A brief introduction:

In futures contract trading, the transaction fee is determined by your actual position size;

If you have 100u and conduct short-term market trades on an exchange with a fee of 0.05%;

When you choose a 1x leverage with isolated margin: each opening and closing trade volume is 100u, then a complete transaction requires a fee of 0.1u;

When choosing 10x leverage: a complete transaction requires a fee of 1u;

When choosing 100x leverage: it requires 10u in fees, which accounts for 10% of the principal...

Therefore, the transaction fees for 100x leverage and 1x leverage are primarily determined by your specific trading volume.

When choosing the full margin mode, although it carries 100x leverage, if you still only open a position worth 100u, then the transaction fee remains 0.1u.

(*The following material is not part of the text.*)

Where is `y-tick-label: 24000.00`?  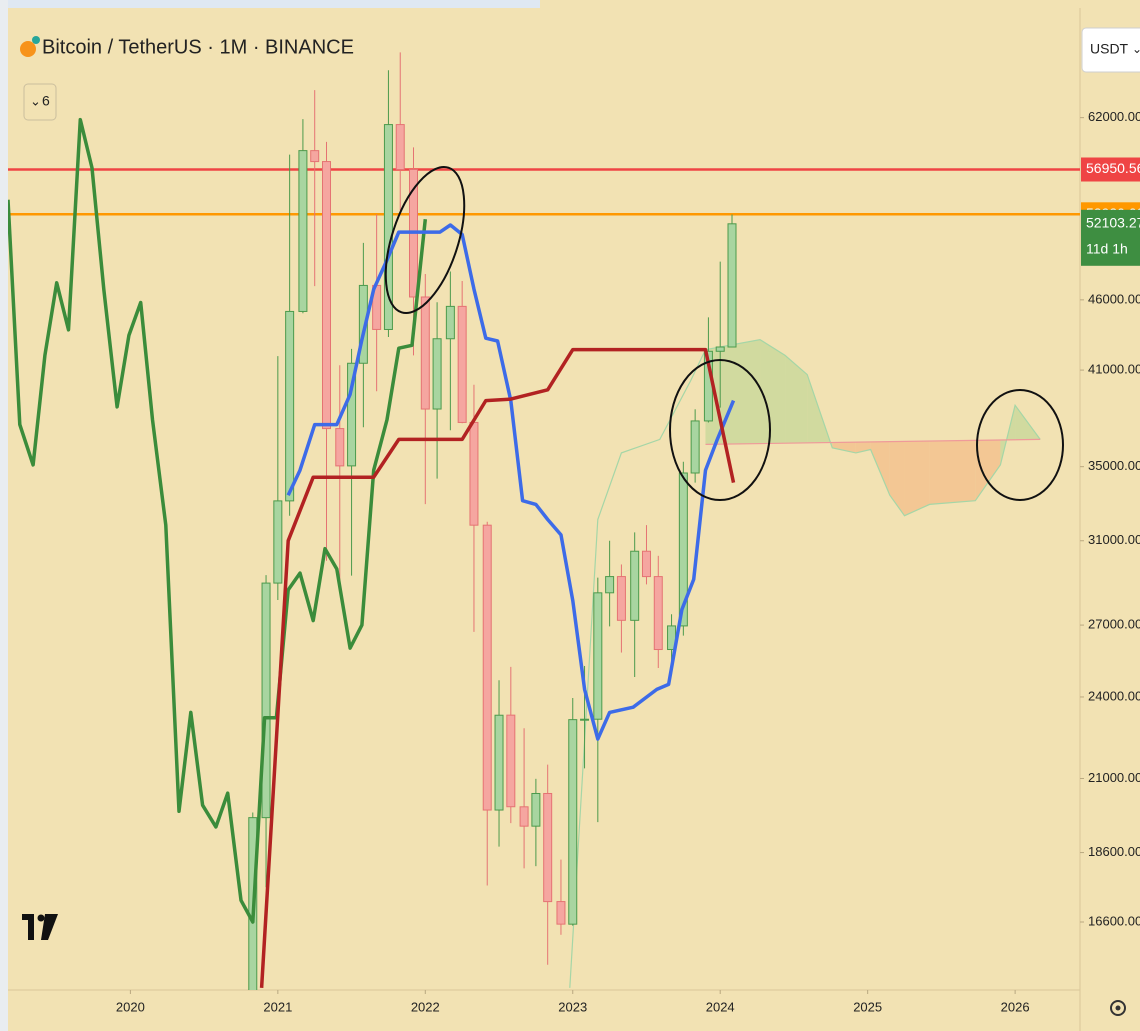
y-tick-label: 24000.00 is located at coordinates (1114, 696).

This is why I suggest everyone not to exceed 5x leverage at any time, because increasing leverage not only increases risk but also adds to the wear and tear costs;

This is especially true for most friends who enjoy short-term trading. Originally, the profit margin is only 0.5%, but with 10x leverage, whether taking profit or cutting losses, you have to bear a fixed cost of 1%, meaning that if you take profit, you only have a 4% gain, and if you cut losses, you add another 1% in loss.

The more frequently you trade, the more you need to be wary of the invisible wear and tear caused by transaction fees;

Don't believe it? Check your account statements and calculate the proportion of transaction fees!